#### Exercise aim
The required output is an exact copy of the lines from the one containing "Image resolution: width=595" through the end of the entries below, with pictures removed.

#### Entries provided
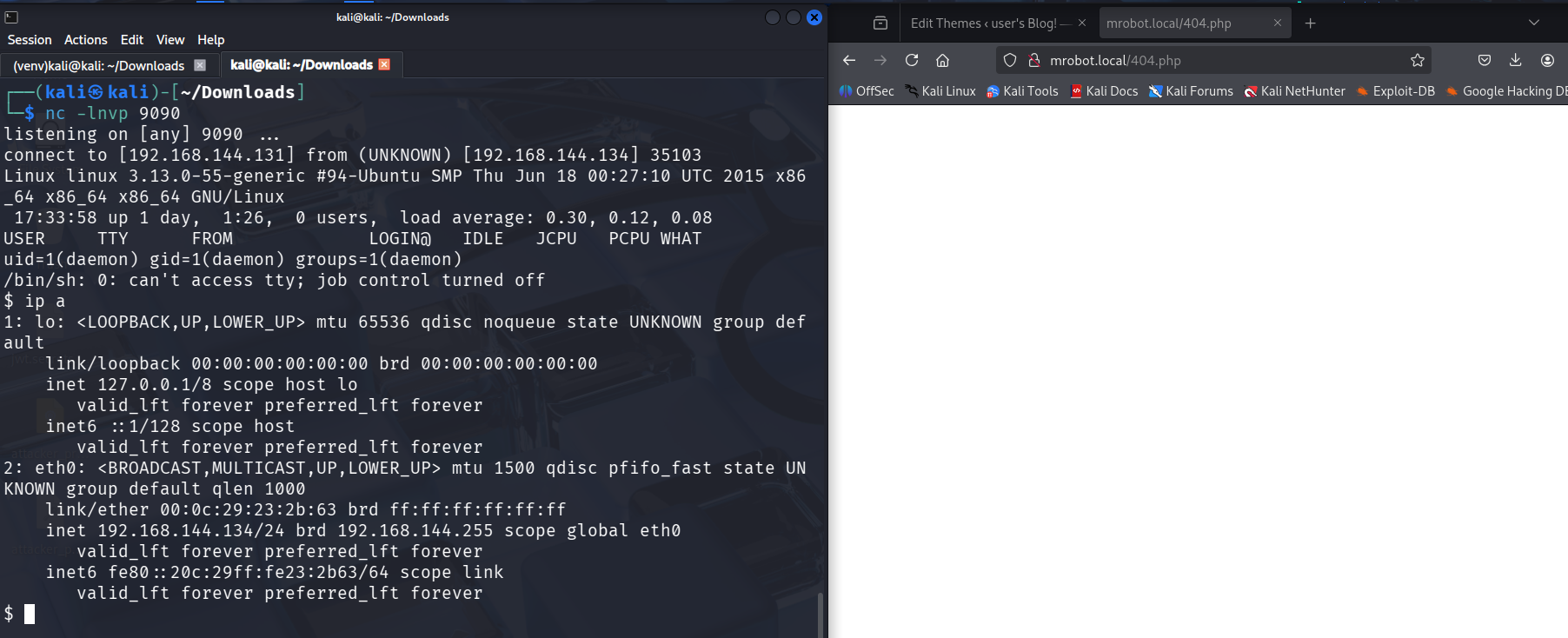Open the terminal View menu
Image resolution: width=1568 pixels, height=638 pixels.
[170, 40]
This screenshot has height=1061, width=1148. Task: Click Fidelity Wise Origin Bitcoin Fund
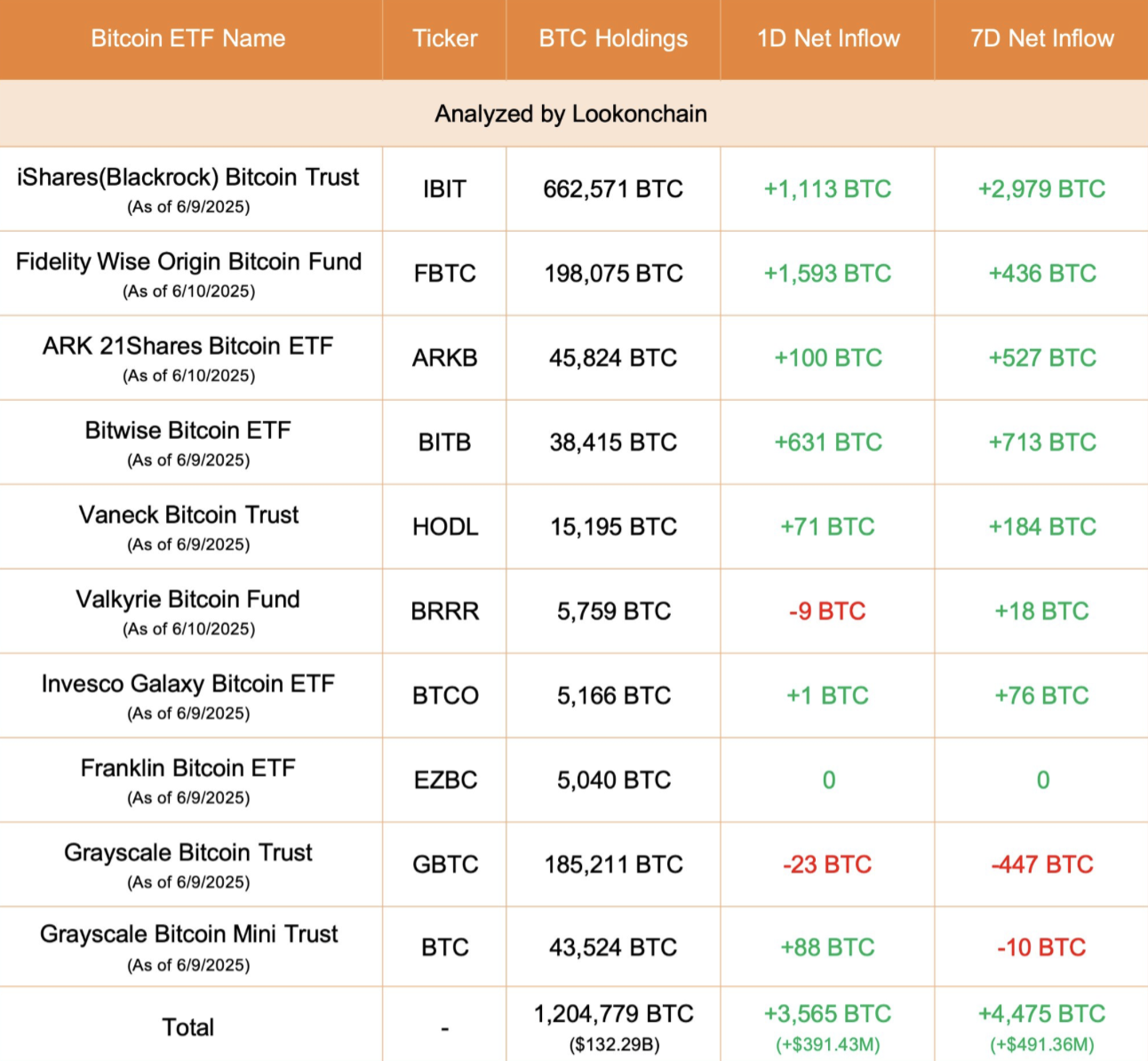188,262
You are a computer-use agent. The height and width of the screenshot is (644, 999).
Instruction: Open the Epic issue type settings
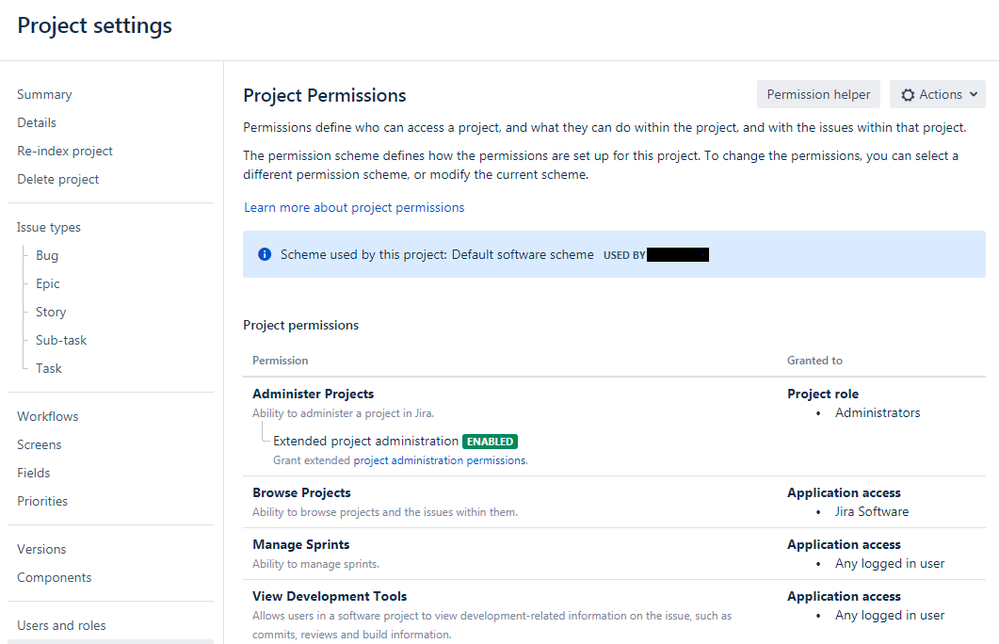click(47, 283)
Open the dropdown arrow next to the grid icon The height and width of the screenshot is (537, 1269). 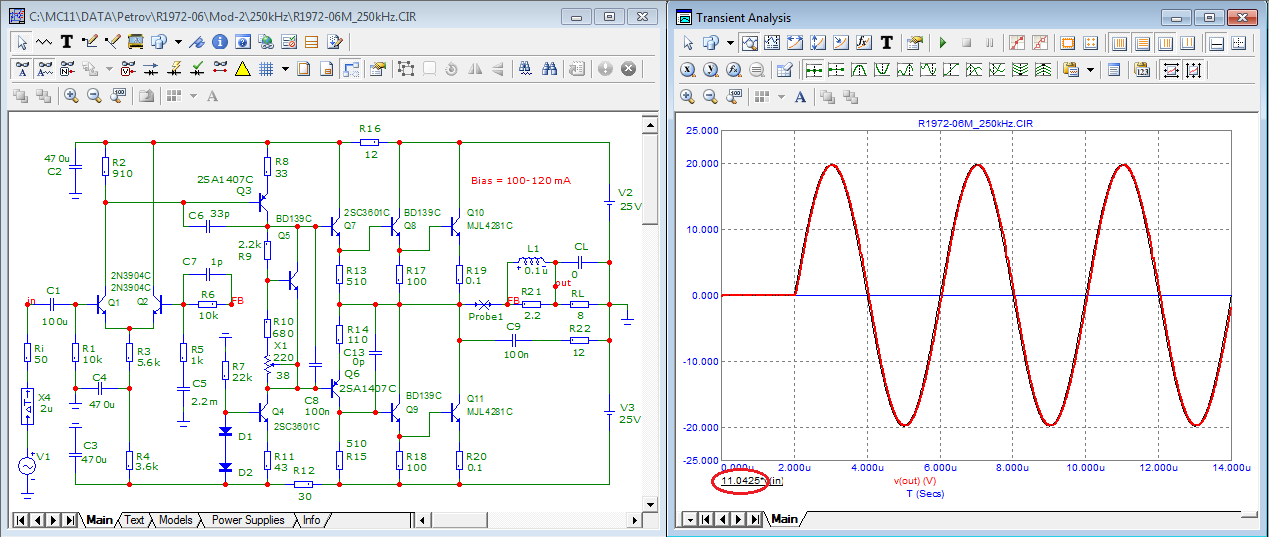click(285, 69)
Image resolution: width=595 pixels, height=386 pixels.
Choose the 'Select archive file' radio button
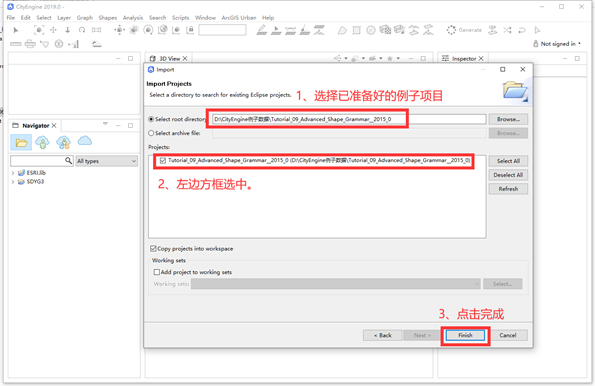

#### Task solution
Image resolution: width=595 pixels, height=386 pixels.
Choose the 'Select archive file' radio button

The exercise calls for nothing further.